Daily News Spin — February 26, 2001 (Monday)


60 Second news update

Ok, we're getting to this so late today that we're just going to do a quick news update and start fresh tomorrow. Think of this as a quick save, and we do the reload tomorrow. Meanwhile, here's a brief rundown of the day's gaming news.

Shacknews is rumor central today with various tales about the goings on at Ion Storm. Romero's in. Romero's out. Romero gets a haircut. You get the picture. Legend's Andy Taylor, who may or may not have been born in Mayberry, updated his .soapbox file and said they're working on an unannounced Xbox game. Since Legend is developing Unreal 2 for the PC, draw your own conclusions. Eurogamer is reporting that The World Is Not Enough for the PC has been cancelled and a number of EA developers have been laid off.

Asheron's Call 2 has been announced by Microsoft and Turbine. It's subtitled "The Return of the Terrifying Pillow Creatures." Ok, it's not, but maybe it should be! Reuters has a story about Sega cutting their workforce by 300, but they're doing it through voluntary retirement. Hey, more time for them to kick back and play Dreamcast games as they enjoy their dotage. Sega's also suing K-Mart, claiming the haven't been paid for all the DC systems that K-Mart sold.
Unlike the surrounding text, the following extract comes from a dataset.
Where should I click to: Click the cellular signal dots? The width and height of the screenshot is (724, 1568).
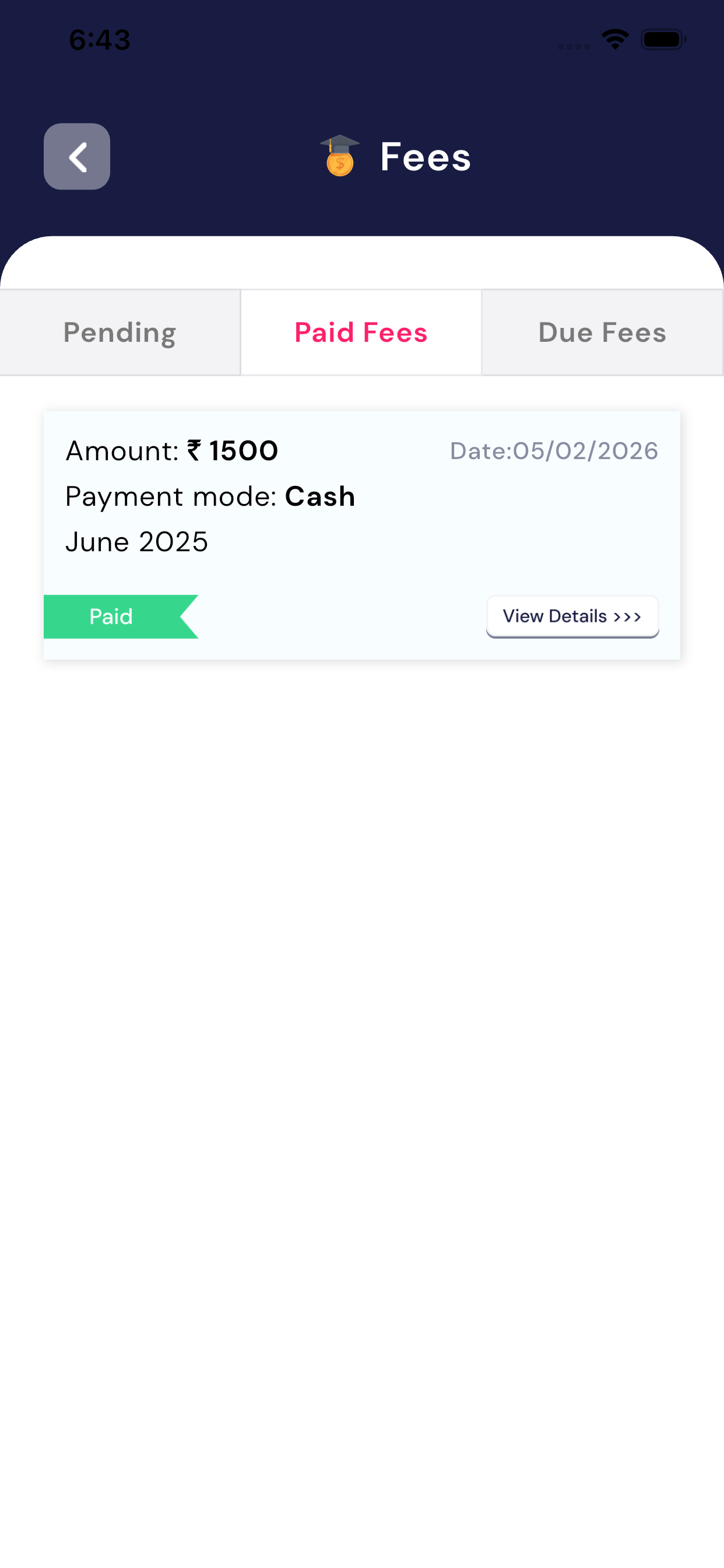pyautogui.click(x=573, y=46)
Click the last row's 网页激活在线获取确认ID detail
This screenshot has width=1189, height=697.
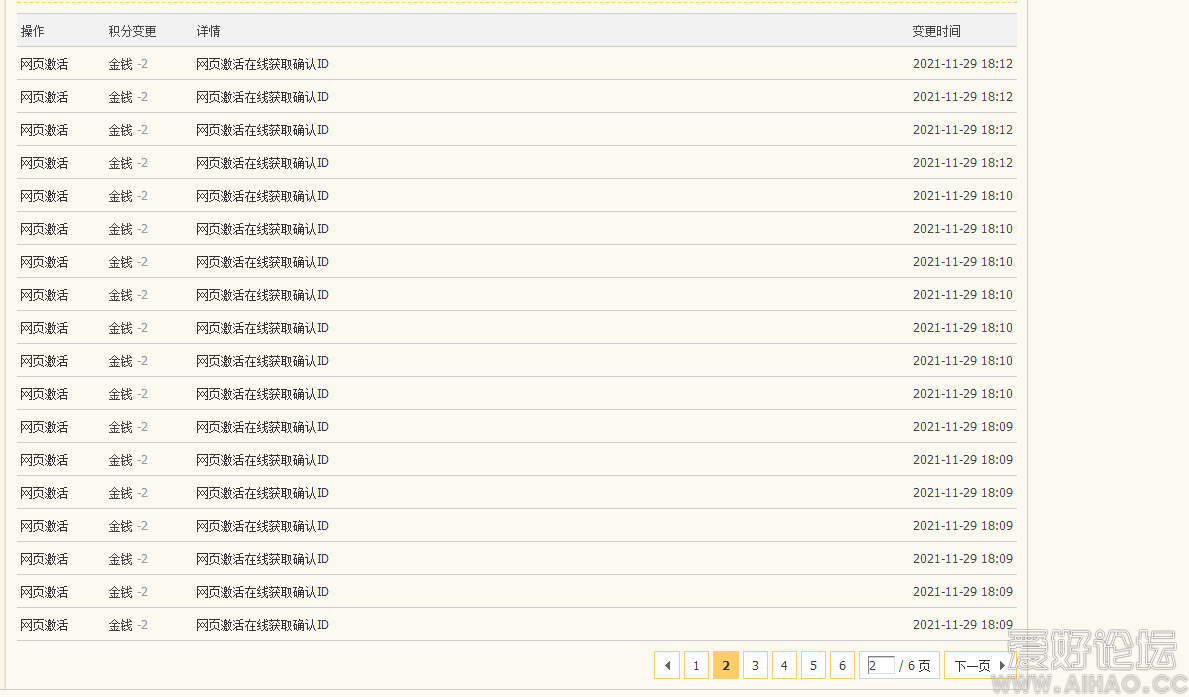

The Moon Project has gone gold, according to GAME Studios, the publisher formerly known as Mindscape or SSI or Mattel Interactive -- who can keep 'em straight anymore? Now all 17 of you who purchased Earth 2150 go out and get this sequel.

Well, that's about it. The rest is boring. Heck, what we just posted isn't that exciting.


3am

Crazy day. Mark went to the grocery store and was waiting patiently behind a nicely dressed middle-aged fellow who was purchasing a giant bag of dog food and a large plastic jar of pretzels. As Mark attempted to make small talk, the fellow with the pretzels gave him a blank look and then said, "I can't wait any longer. I'm hungry," and then proceeded to open the plastic container of pretzels by holding it with both his hands and using his teeth to rip the top off the container, whereupon he chowed on pretzels like he had a GeForce 3 card installed in his mouth. He was getting about 60 bites per second, we think.

Other than that he was perfectly normal, though.